Отец в ответ начал эмоционально размахивать руками и бурно оправдываться, что там не дали слова сказать, что у них сто слов в минуту, что с ними невозможно разговаривать, и они ничего не слышат. Что ему пришлось уйти, не солоно хлебавши, потому что им ничего «невозможно» доказать. А они ничего не хотят слышать, потому что девочка сама виновата: первой ударила их замечательного тихого мальчугана.
Я поняла, что отец струсил. Струсил меня защищать…А может, он вообще к ним не ходил?…
Сто слов в минуту чужой тётки оказались сильнее его отцовской любви, ответственности и обязанности подставить плечо в трудную минуту, и защитить своего ребенка. Он даже побоялся пойти в милицию написать заявление и потребовать расследования.
Представителей милиции я вообще не помню в тот день.
Официальной защиты для меня не подразумевалось вообще.
Я и мой нос не относились к такого уровня ущербу.
Он струсил, и ему было стыдно в этом признаться жене, сыну и дочери.
Другой бы на его месте заявил в милицию, поднял волну негодования, набил морду, наконец.
Он не подошел ко мне, не обнял меня, не заглянул в мои заплывшие синяками от травмы глаза, не поддержал меня в моем детском горе и отчаянии: ведь я всего лишь треснула его резиновой лентой, а он искалечил мне лицо…
Отец не попытался объяснить мне свою позицию и бездействие.

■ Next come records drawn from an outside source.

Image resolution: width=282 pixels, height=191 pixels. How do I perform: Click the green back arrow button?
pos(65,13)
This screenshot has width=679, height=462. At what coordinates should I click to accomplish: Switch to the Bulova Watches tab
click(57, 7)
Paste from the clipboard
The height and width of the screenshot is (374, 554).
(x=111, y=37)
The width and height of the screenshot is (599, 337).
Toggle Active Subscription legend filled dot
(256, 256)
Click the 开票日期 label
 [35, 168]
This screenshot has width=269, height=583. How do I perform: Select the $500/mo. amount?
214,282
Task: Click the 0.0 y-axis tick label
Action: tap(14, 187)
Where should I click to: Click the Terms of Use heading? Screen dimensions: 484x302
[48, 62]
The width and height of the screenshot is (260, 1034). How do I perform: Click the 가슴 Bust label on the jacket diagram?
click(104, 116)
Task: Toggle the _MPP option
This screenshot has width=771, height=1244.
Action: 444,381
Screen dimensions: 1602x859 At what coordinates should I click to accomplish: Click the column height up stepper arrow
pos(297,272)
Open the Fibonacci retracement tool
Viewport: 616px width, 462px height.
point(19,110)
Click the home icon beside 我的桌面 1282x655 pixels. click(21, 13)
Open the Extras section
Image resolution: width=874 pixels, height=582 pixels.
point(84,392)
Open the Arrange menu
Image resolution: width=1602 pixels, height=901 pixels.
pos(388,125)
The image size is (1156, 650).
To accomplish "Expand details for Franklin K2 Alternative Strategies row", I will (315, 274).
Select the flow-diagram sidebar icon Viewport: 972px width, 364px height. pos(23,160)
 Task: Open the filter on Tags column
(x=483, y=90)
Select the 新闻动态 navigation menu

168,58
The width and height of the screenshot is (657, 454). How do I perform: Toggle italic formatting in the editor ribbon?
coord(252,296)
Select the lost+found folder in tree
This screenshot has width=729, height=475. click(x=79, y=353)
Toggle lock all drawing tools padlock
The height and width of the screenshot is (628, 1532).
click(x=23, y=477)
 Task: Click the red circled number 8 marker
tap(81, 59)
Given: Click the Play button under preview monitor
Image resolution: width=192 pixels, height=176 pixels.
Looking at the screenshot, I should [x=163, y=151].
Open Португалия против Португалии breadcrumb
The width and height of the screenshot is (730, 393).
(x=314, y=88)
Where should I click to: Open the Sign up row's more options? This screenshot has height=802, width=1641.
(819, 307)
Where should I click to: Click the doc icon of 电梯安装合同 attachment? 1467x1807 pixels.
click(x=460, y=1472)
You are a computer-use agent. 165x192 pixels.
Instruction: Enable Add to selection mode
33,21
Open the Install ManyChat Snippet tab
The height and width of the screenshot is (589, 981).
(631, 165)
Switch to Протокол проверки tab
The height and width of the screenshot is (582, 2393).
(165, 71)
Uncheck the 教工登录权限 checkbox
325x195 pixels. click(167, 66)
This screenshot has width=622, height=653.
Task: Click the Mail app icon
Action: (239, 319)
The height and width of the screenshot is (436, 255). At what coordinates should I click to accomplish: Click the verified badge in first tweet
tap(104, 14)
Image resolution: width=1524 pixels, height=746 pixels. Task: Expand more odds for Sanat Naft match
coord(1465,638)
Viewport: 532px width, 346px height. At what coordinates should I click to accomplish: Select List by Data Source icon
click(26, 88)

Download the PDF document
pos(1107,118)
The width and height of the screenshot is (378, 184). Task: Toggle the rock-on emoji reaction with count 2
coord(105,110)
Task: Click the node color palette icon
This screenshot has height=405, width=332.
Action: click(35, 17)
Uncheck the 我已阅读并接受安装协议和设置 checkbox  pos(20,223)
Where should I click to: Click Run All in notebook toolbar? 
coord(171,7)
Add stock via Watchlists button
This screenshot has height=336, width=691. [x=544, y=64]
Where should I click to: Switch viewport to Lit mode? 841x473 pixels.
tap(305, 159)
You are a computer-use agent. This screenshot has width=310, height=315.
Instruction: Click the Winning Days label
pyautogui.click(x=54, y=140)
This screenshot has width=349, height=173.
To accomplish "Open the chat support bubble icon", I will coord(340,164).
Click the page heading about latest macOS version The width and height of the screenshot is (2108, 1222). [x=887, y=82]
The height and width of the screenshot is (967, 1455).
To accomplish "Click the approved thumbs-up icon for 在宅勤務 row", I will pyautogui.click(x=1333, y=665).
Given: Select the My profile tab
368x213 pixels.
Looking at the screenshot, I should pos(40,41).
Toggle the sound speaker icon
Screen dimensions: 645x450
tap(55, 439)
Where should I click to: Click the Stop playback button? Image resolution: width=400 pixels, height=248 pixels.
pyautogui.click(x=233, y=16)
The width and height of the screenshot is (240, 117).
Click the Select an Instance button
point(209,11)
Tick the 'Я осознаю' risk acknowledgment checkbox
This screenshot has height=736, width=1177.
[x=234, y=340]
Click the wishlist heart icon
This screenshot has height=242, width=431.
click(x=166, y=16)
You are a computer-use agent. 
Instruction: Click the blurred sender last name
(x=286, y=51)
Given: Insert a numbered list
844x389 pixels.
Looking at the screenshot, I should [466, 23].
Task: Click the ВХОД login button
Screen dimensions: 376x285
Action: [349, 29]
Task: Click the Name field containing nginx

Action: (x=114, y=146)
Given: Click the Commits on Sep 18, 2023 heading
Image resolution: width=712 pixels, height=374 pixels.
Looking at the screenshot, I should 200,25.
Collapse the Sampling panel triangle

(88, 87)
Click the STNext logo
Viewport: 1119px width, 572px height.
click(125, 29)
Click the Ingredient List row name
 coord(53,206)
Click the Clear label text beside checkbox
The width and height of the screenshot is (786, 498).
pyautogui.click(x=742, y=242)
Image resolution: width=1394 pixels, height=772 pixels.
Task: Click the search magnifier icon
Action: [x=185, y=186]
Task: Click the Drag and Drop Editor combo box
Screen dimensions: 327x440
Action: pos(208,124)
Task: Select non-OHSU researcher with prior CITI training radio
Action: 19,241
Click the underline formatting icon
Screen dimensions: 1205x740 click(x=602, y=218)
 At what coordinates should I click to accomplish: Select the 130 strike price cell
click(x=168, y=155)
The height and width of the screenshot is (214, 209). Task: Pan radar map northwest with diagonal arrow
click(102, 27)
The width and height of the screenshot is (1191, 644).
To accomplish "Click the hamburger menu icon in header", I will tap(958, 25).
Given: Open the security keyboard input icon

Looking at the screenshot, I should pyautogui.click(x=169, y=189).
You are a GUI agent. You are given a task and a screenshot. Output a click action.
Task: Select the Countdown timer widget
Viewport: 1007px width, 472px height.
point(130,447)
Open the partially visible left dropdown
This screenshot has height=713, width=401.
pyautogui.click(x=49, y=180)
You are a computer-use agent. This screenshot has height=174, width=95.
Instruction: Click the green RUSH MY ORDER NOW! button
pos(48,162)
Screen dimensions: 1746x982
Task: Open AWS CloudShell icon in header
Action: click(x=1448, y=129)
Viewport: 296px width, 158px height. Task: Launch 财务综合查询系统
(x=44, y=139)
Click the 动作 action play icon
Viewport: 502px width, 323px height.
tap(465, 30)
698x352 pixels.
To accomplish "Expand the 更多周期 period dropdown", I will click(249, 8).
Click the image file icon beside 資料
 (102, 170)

Он позволил ситуации закончиться.
Я почувствовала и осознала: он не был мужчиной.
Вернее, он был мужчиной, когда надо было потребовать от меня ответа за провинность, лупил меня ремнем или шлангом от стиральной машинки, мог швырнуть табуретку, если его кто-то сильно бесил или заводил в доме.
Но он НИКОГДА НИКОМУ не противоречил на людях.
Он был таким беззлобным и трусливым соглашателем, какие бывают в любом обществе и в любой толпе.
Человек без мнения, которое надо отстаивать и, возможно, драться. Такие мужчины составляют основу бесплотной толпы.
На людях такие мужчины сильны только вместе. Поодиночке они НИКТО. Пустое место. Их не видно и не слышно.
Именно поэтому в тот день он ничего не сделал.
Он оказался ТРУСОМ. Уже во второй раз в моей жизни.
Уже второй раз я поняла, что я последняя в очереди на его помощь, поддержку и защиту.
Стало понятно, что больше проверять его на мужественность и отцовскую ответственность я не буду никогда.
Он на помощь не придет. Слёзной жилетки и мужского тыла у меня нет, и не будет. Это стало ясно.
И, как становится очевидным, сделанное однажды, повторится многократно. Да. Так и было.
И стало страшно. Что, если вновь со мной случится беда или потребуется помощь близкого человека? Кто будет меня защищать и поддерживать?
НИКТО и НИКОГДА.
С этого дня я буду защищать себя сама. Закрылась ЕЩЕ ОДНА дверь.
А что мальчик? С ним все было хорошо. За то, что он сделал, ему не было ничего. И это было ужасно. Потом в Новой постсоветской России даже будет такой тост: «За то, чтобы у нас все было, и нам за это ничего не было».
Если вдуматься, в тот мой кровавый день я физически ощутила чудовищность слова «безнаказанность».
ПИСЬМО
На соседней улице жила моя одноклассница. И фамилию ее я уже не помню, и не вспомню даже, как она выглядит. Даже не очень хорошо помню название соседней улицы, на которой, аналогично нашей, стояли в ряд сборно-щитовые двухэтажные дома на 8 квартир. Такие бараки улучшенной планировки в два этажа с дровяными печами и выгребными ямами.
Мы все жили в таких «улучшенных» бараках и наизусть знали расположение кухонь, комнат и туалетов соседей, друзей, знакомых.
Мне не разрешали гулять на чужой улице, мне вообще не разрешали гулять где-либо, кроме видимых из окна нашей квартиры мест.
Не помню точной причины, по которой мне это было запрещено делать: во время нашего детства вообще не принято было беспокоиться о ребенке, самостоятельно гулявшем на улице.